Halitosis (Bad Breath)
Halitosis is a widespread condition and believed to affect one-quarter of the population around the world; also, most people have this condition from time to time. Breath malodor may be an important factor in social communication, and therefore may be the origin of concern not only for a possible health condition but also for frequent psychological alterations leading to social and personal isolation.

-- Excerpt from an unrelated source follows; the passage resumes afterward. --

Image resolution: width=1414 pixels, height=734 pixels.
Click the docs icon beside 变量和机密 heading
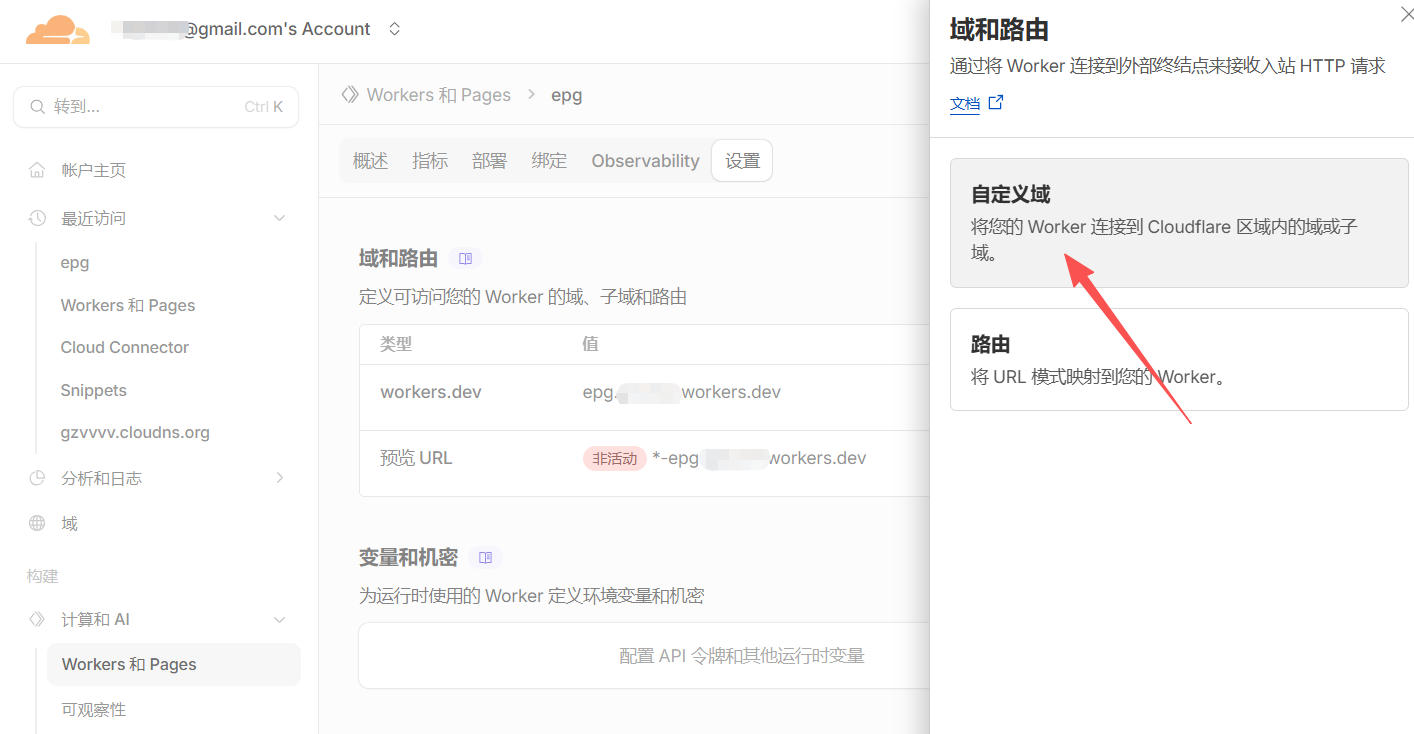(485, 557)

The most conspicuous malodorous compounds are termed volatile Sulphur compounds (VSCs), with hydrogen sulphide, methyl mercaptan, and dimethyl sulphide accounting for roughly 90% of the VSCs. A number of oral bacteria, especially Gram-negative anaerobic (bacteria that live without oxygen) species found in the subgingival plaque, produce a diverse array of malodorous compounds as byproducts of their metabolism, including VSCs and short-chain organic acids.
Halitosis can arise from a variety of sources, including sinuses, gastrointestinal tract, ingested food, lungs, and, most frequently, the oral cavity. Oral production of malodorous substances is most commonly associated with byproducts of bacterial metabolic degradation and occurs on oral surfaces, in periodontal pockets, and especially on the dorsal tongue surface. These products result from microbial fermentation of proteins, peptides, and mucins found in saliva, blood, gingival crevicular fluid, lysed neutrophils, desquamated epithelial cells, and any residual food retained on the oral surfaces. Assessment and management of halitosis is of paramount importance in enhancing the overall health; moreover, dentists and oral hygiene play a significant role in combating halitosis by reducing the oral microbial stack.